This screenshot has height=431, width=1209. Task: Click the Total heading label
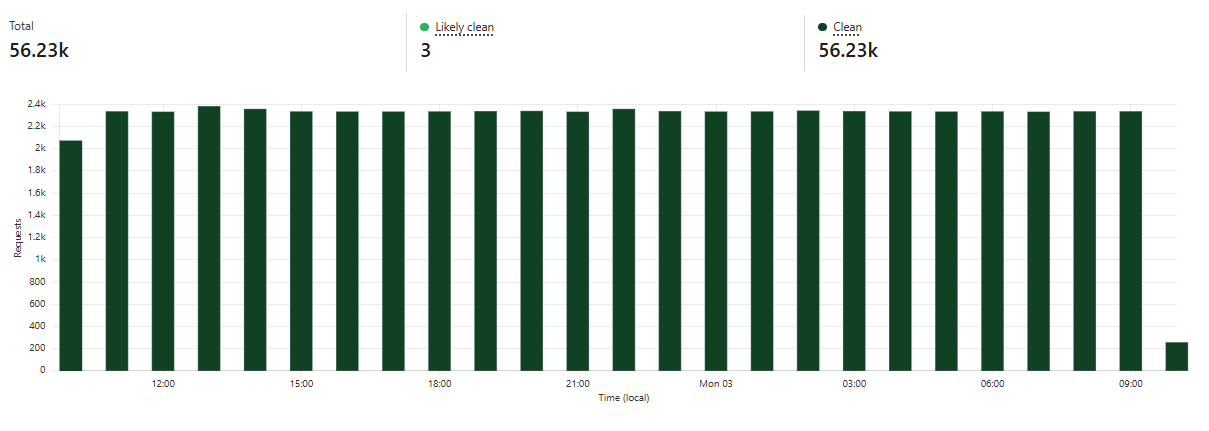22,26
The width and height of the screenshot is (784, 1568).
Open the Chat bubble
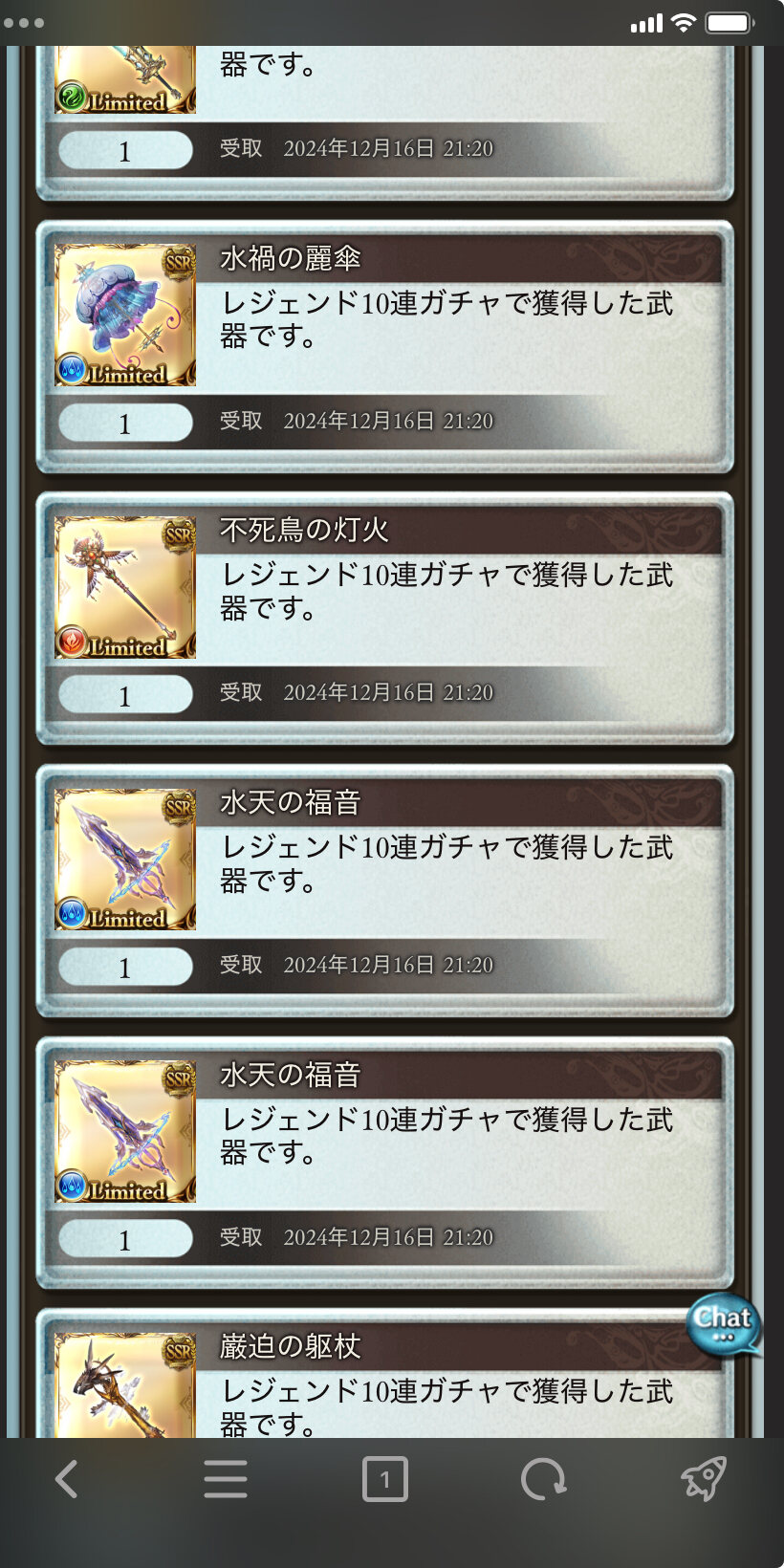pos(724,1323)
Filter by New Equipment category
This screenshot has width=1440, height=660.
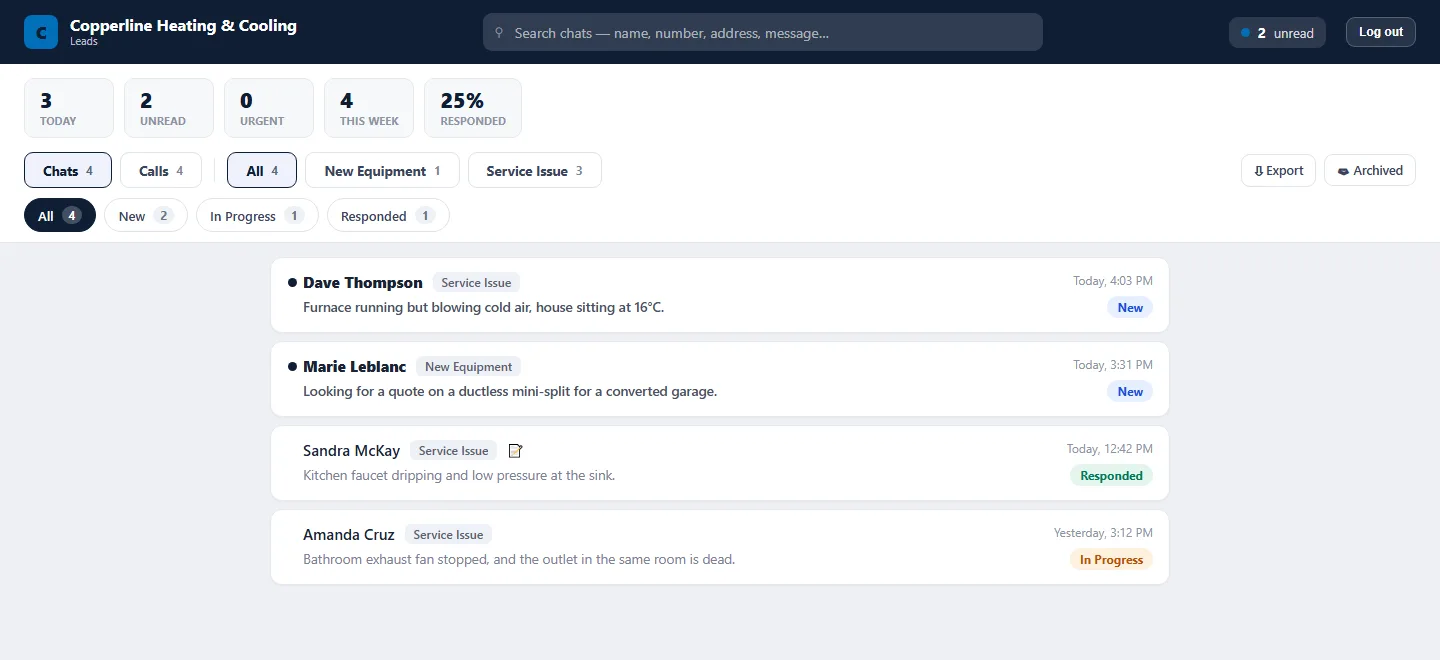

-------------------------

Without copying any picture, write out all of the material exactly as it reads.

» FINISHED EXERCISE:
This screenshot has height=431, width=1209. Task: Click the Total heading label
22,26
The width and height of the screenshot is (784, 1568).
Open the Chat bubble
pos(724,1323)
Filter by New Equipment category
This screenshot has width=1440, height=660.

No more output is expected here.